┌──

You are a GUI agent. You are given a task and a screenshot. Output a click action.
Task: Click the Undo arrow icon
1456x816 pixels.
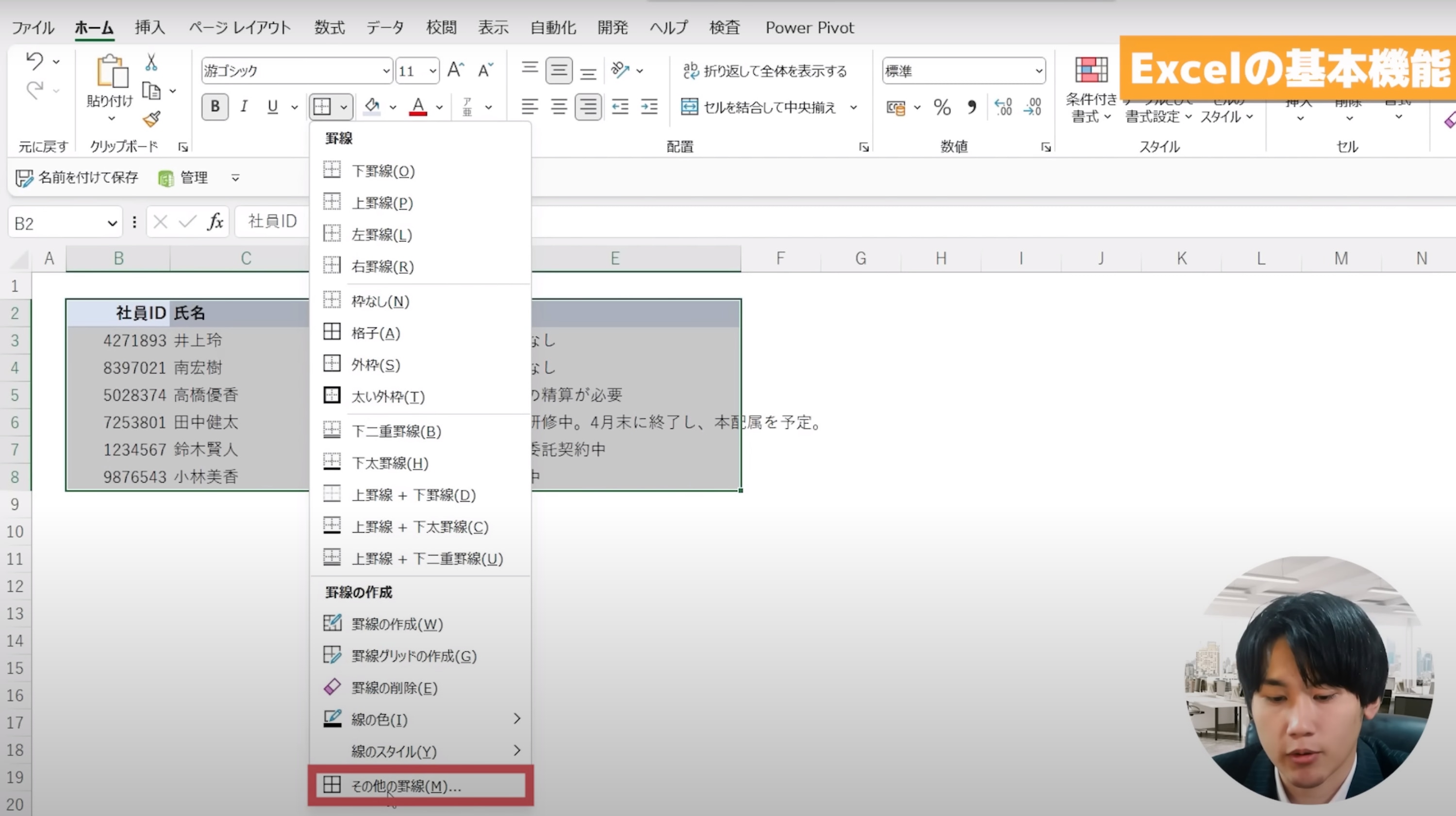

└──
┌──

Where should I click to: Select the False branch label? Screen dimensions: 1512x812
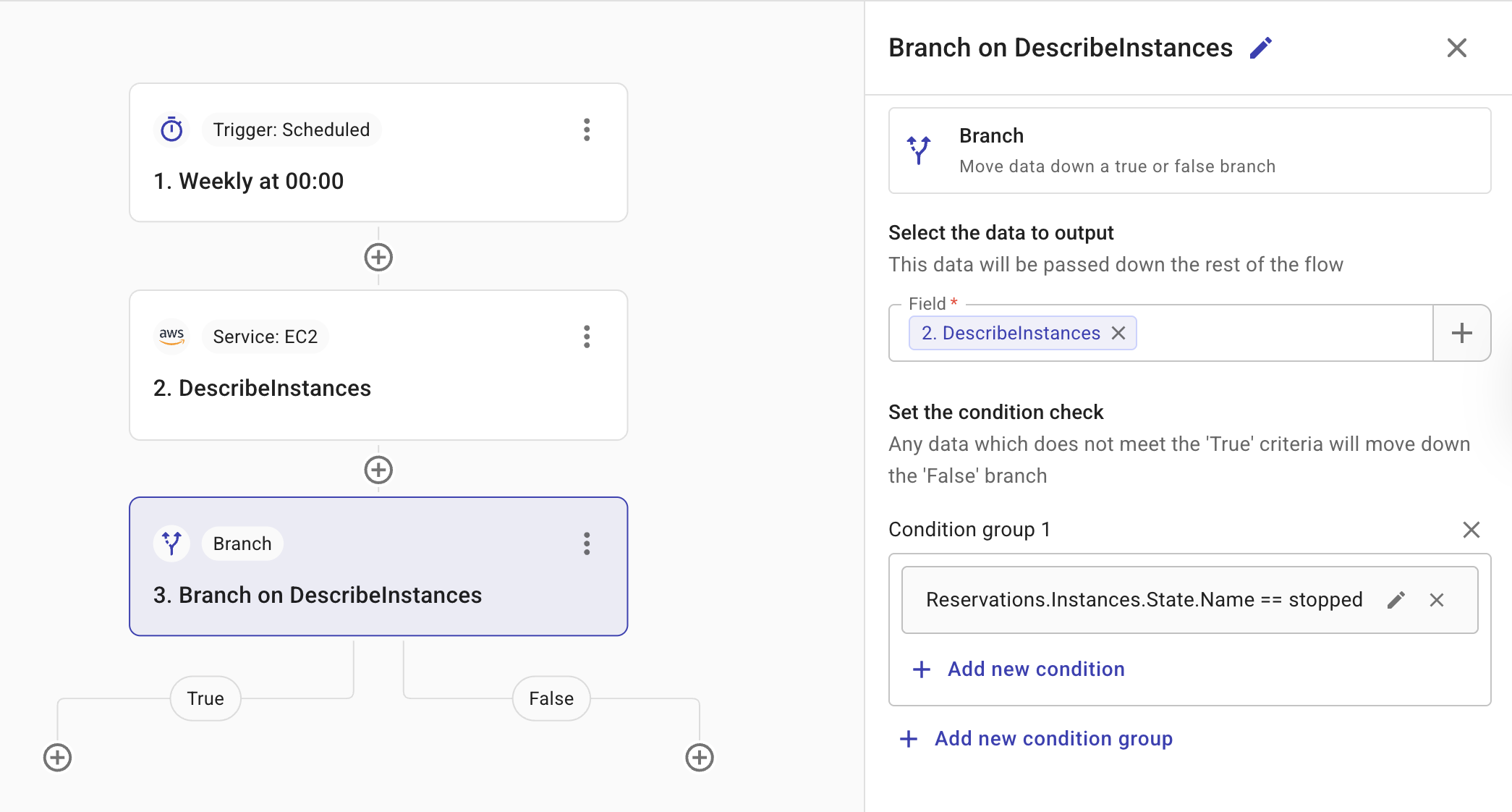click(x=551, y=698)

└──
┌──

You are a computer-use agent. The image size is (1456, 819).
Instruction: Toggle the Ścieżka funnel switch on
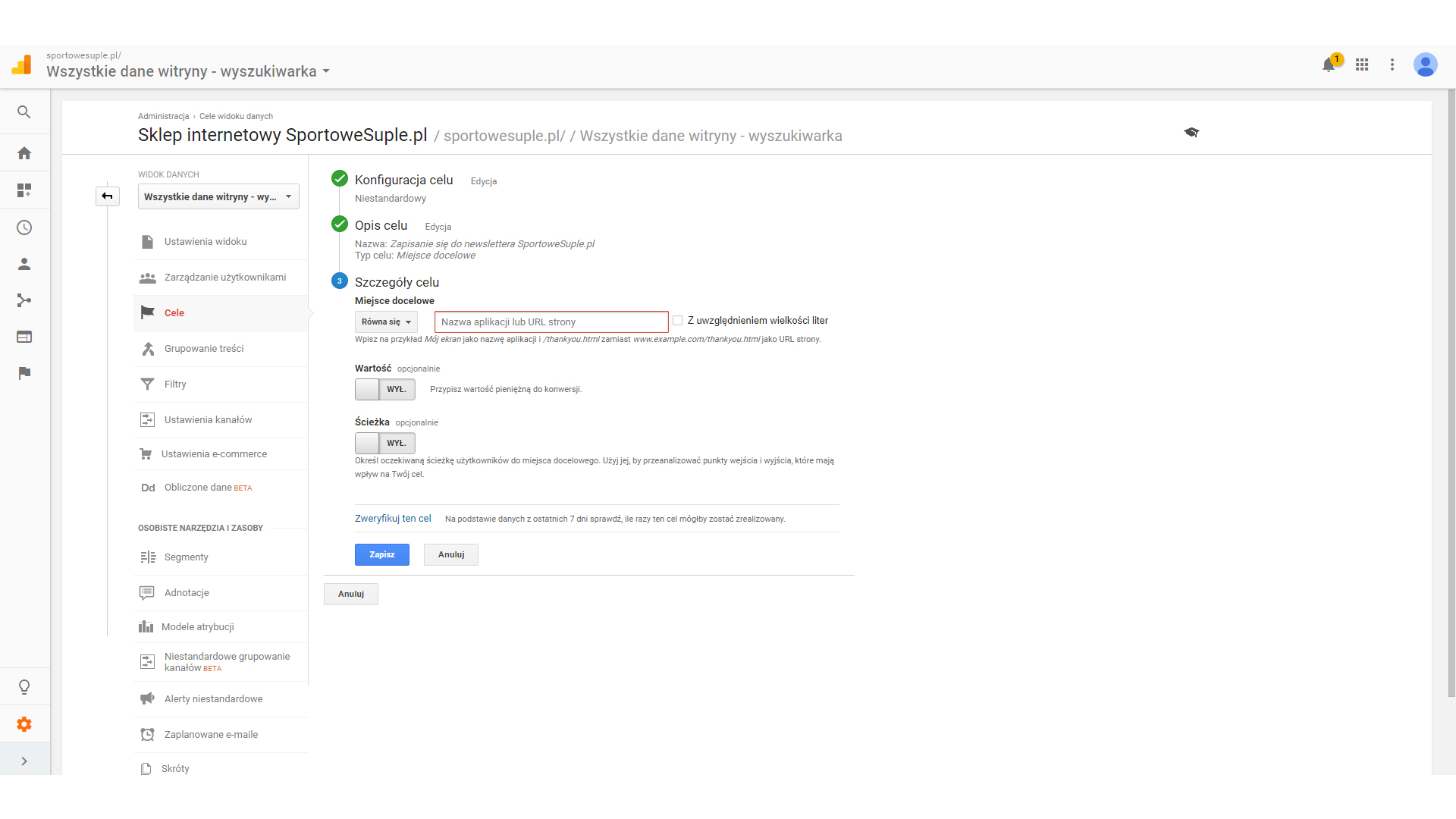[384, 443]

└──

- _YOUR INSTRUCTIONS_
Print exactly the lines of the listing above starting at the line containing "You are a GUI" and ending at the line containing "1456x816 pixels.", both included.

- _REPLY TO THE EXERCISE_
You are a GUI agent. You are given a task and a screenshot. Output a click action.
Task: Click the Undo arrow icon
1456x816 pixels.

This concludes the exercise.